╭─ Seitenauszug
Zusatzurlaub für schwerbehinderte Menschen - Verfall
BAG, Urteil vom 26.04.2022 - 9 AZR 367/21
Die Mitwirkungsobliegenheit des Arbeitgebers bei der Gewährung von Urlaub beschäftigt das Bundesarbeitsgericht (BAG) auch nach der Entscheidung aus dem Jahre 2019 (Az. 9 AZR 423/16) in den unterschiedlichsten Konstellationen immer wieder.
Gegenstand der Entscheidung vom 26.04.2022 war der Zusatzurlaub für Schwerbehinderte nach § 208 Abs. 1 Satz 1 SGB IX, der - vorbehaltlich von zulässigen kollektivrechtlichen oder vertraglichen Vereinbarungen - das rechtliche Schicksal des gesetzlichen Mindesturlaubs teilt.
╰─
╭─ Datenauszug
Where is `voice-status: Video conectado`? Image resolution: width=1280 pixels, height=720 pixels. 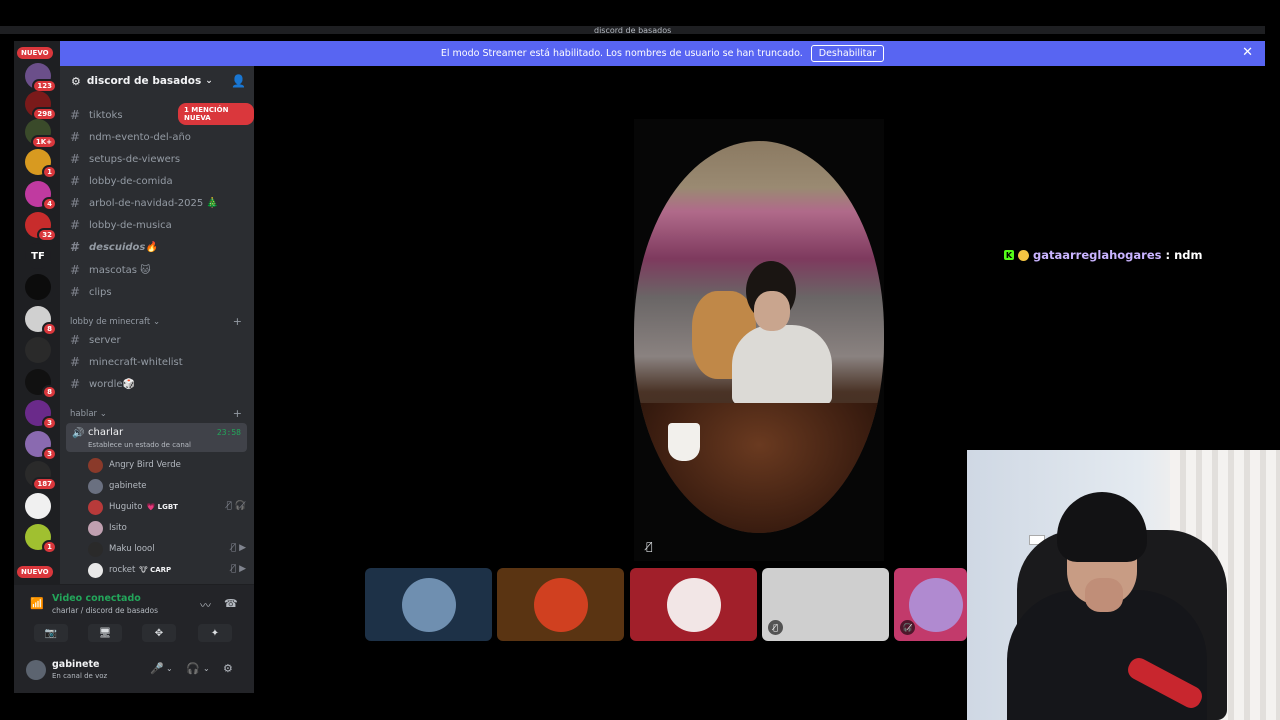
voice-status: Video conectado is located at coordinates (96, 598).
╰─
Vorgehensweise> Ersetzen Sie im Auszug zum Zusatzurlaub schwerbehinderter Menschen „Mitwirkungsobliegenheit“ durch „Hinweispflicht“, und geben Sie dabei alles von „Zusatzurlaub für schwerbehinderte Menschen“ bis hinunter zu „gesetzlichen Mindesturlaubs teilt.“ erneut wieder.

Lösung>
Zusatzurlaub für schwerbehinderte Menschen - Verfall
BAG, Urteil vom 26.04.2022 - 9 AZR 367/21
Die Hinweispflicht des Arbeitgebers bei der Gewährung von Urlaub beschäftigt das Bundesarbeitsgericht (BAG) auch nach der Entscheidung aus dem Jahre 2019 (Az. 9 AZR 423/16) in den unterschiedlichsten Konstellationen immer wieder.
Gegenstand der Entscheidung vom 26.04.2022 war der Zusatzurlaub für Schwerbehinderte nach § 208 Abs. 1 Satz 1 SGB IX, der - vorbehaltlich von zulässigen kollektivrechtlichen oder vertraglichen Vereinbarungen - das rechtliche Schicksal des gesetzlichen Mindesturlaubs teilt.